3. Download all files as one.

In [18]:
# import libraries
from bs4 import BeautifulSoup  ## scrape info from web pages
import requests ## get web pages from server
import time # time is required. we will use its sleep function
from random import randrange # generate random numbers
import wget # can put down documents, files from websites
# from google.colab import files ## code for downloading in google colab

In [19]:
# url to scrape
url = "https://sandeepmj.github.io/scrape-example-page/pages.html"

## Turn page into soup

In [20]:
## get url and print but hard to read. will do prettify next
page = requests.get(url)
soup = BeautifulSoup(page.content, "html.parser")
print(soup)

<html lang="en">
<head>
<!-- Makes the page responsive and scaled to be read easily -->
<meta content="width=device-width, initial-scale=1" name="viewport"/>
<!-- Links to stylesheet -->
<link href="style.css" rel="stylesheet" type="text/css"/>
<!-- Remember to update page title -->
<title>List of Documents</title>
</head>
<body>
<!-- All content goes here -->
<div class="container">
<h1>Documents to Download</h1>
<ul class="txts downloadable">
<p class="pages">Download this list of text documents</p>
<li>Text Document <a href="files/text_doc_01.txt">1</a> </li>
<li>Text Document <a href="files/text_doc_02.txt">2</a></li>
<li>Text Document <a href="files/text_doc_03.txt">3</a></li>
<li>Text Document <a href="files/text_doc_04.txt">4</a></li>
<li>Text Document <a href="files/text_doc_05.txt">5</a></li>
<li>Text Document <a href="files/text_doc_06.txt">6</a></li>
<li>Text Document <a href="files/text_doc_07.txt">7</a></li>
<li>Text Document <a href="files/text_doc_08.txt">8</a></li>
<li>

## Find all txt files

In [21]:
txt_holder = soup.find_all("ul", class_="txts")

» **Data lines**

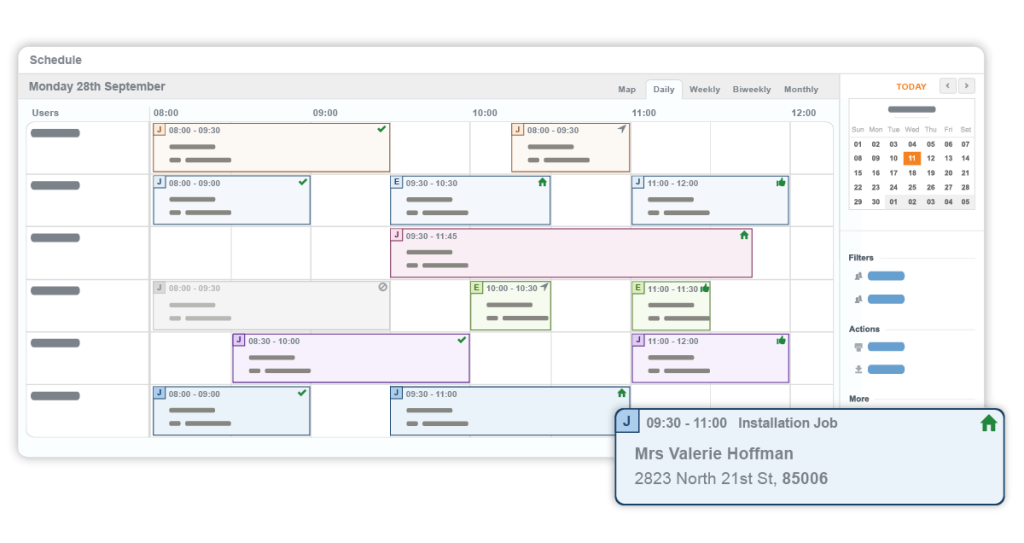Image resolution: width=1024 pixels, height=543 pixels.
Task: Click the thumbs-up icon on the purple 11:00 - 12:00 job
Action: pos(781,340)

» **Task brief**
Reproduce the web-scraping notebook verbatim from "## Turn page" to "print(soup)". The material is not required for this work.

» **Task output**
## Turn page into soup

In [20]:
## get url and print but hard to read. will do prettify next
page = requests.get(url)
soup = BeautifulSoup(page.content, "html.parser")
print(soup)